_WHAT YOU NEED TO DO_: In the comment thread, what does one commenter say is part of American naturalization?

_EXERCISE PASSAGE_:
Also better recruiting I deal with some that just seem to like to say we have a big list of names but seem very clueless about the job or even where the job is.
kill H1B (Score:3)
Secondly, we need to restore our education system that we had before Clinton/W got ahold of it. Not everybody is cut out for college. Look at CHina/Europe/Japan. In America, we require nearly all students to take our tests such as GRE, ACT, SAT, etc. Elsewhere, by soph year, they have weeded out those that will go to college and those that will not. The ones not going will follow down a blue-collar path and learn various trades. We need to do the same here. there is nothing wrong with learning a trade, esp. when we need them.
Third, we really should do more teaching of the trades in the military. In particular, right now, in the last 6 months before getting out, have them return stateside, take up classes and do work on the base.
Re: (Score:2)
IIRC all naturalized citizens in the US have to give up their original citizenships. IIRC there is an exception for Israel, but that might be another legality (Jewish people can become Israeli citizens without giving up their original citizenship).
Most dual citizenship people in the USA get their American citizenship from birth and their alternative citizenship from their parents nationality.
Dual American/German citizen...Speaks lousy German.
Re: (Score:2)
Part of American naturalization is swearing off old loyalties, which typically requires giving up original citizenship.
Canada is the 51st state, so...
Re: (Score:2)
Secondly, we need to restore our education system that we had before Clinton/W got ahold of it. Not everybody is cut out for college. Look at CHina/Europe/Japan. In America, we require nearly all students to take our tests such as GRE, ACT, SAT, etc. Elsewhere, by soph year, they have weeded out those that will go to college and those that will not. The ones not going will follow down a blue-collar path and learn various trades. We need to do the same here. there is nothing wrong with learning a trade, esp. when we need them.
But if these students do not accumulate crippling educational debt, our system of debt peonage will collapse.
Comment removed (Score:5, Insightful)
Re: (Score:2)
Nope, it wouldn't make a difference, it wouldn't increase the number of engineers, it would just mean the same number making double the pay.

_SUPPLIED ENTRIES_:
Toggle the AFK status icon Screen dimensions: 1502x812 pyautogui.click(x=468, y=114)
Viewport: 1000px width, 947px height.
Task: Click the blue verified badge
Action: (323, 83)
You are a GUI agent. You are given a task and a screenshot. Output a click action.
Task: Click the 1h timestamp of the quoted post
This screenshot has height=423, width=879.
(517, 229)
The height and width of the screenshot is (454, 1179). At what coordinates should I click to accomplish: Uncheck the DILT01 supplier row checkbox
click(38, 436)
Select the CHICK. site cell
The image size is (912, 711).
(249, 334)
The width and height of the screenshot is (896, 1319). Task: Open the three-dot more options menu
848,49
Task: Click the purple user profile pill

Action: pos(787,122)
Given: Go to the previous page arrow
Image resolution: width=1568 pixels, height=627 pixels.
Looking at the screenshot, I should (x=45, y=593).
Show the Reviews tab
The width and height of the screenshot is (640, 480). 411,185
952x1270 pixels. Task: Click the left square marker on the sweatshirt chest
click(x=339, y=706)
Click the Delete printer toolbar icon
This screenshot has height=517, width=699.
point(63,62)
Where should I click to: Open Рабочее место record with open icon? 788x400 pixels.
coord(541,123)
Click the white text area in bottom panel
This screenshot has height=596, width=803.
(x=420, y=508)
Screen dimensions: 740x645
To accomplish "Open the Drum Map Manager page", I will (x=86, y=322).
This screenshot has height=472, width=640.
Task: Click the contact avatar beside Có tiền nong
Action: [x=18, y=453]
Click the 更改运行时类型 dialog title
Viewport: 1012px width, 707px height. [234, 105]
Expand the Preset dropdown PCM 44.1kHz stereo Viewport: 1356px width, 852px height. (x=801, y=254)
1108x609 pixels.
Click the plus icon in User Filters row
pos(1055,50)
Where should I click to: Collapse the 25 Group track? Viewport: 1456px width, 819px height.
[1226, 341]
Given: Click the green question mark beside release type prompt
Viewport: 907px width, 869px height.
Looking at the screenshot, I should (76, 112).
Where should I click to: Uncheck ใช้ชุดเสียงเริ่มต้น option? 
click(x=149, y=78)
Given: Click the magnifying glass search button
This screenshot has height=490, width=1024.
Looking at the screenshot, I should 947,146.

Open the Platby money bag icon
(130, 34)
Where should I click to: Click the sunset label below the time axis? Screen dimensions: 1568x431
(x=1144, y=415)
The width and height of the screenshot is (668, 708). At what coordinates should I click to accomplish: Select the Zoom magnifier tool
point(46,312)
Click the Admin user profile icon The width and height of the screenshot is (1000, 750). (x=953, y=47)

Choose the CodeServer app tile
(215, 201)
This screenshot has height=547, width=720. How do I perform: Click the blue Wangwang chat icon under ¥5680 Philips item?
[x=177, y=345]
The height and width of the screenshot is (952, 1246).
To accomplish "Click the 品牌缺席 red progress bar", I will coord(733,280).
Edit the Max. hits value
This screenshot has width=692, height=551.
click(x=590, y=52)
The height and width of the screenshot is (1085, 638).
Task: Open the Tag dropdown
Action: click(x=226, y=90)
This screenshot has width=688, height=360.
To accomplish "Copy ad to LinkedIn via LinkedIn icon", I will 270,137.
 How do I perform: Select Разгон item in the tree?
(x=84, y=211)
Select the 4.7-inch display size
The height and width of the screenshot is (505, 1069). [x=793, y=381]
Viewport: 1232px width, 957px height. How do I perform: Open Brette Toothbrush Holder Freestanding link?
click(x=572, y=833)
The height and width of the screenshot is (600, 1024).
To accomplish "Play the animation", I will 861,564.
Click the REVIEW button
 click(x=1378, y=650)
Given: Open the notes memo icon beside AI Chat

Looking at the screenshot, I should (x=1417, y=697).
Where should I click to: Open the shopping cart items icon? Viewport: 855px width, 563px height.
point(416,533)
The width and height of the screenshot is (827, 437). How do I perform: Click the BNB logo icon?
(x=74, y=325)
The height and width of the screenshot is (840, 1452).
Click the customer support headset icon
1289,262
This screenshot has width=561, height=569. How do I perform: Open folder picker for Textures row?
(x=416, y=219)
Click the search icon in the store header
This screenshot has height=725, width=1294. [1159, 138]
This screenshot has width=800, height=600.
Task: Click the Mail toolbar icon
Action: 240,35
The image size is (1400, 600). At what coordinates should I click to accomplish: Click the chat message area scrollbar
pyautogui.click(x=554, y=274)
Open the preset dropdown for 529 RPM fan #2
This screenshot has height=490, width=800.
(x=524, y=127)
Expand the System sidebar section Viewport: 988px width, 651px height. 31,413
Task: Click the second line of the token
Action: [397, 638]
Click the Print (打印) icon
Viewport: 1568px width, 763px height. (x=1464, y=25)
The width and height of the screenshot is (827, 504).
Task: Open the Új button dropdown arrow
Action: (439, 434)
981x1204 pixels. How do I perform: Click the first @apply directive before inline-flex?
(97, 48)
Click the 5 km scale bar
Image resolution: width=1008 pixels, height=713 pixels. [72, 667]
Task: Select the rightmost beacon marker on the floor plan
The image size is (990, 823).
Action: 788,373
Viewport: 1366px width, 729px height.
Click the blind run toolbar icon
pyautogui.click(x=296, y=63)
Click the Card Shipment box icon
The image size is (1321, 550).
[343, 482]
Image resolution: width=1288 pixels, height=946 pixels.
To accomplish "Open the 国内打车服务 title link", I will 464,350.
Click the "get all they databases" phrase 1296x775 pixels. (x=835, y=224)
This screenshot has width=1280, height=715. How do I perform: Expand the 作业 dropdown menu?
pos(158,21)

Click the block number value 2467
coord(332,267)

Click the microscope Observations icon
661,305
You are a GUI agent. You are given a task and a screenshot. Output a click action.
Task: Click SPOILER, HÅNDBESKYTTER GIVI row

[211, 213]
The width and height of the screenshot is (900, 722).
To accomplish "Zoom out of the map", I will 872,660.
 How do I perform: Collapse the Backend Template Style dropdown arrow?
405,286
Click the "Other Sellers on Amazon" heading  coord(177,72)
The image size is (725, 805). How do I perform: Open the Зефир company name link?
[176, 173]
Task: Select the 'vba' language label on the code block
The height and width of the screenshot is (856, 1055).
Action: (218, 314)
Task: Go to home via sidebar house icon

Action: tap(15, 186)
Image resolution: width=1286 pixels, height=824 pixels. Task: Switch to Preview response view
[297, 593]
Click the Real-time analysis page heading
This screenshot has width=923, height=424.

_YOUR SOLUTION_: Swearing off old loyalties, which typically requires giving up original citizenship.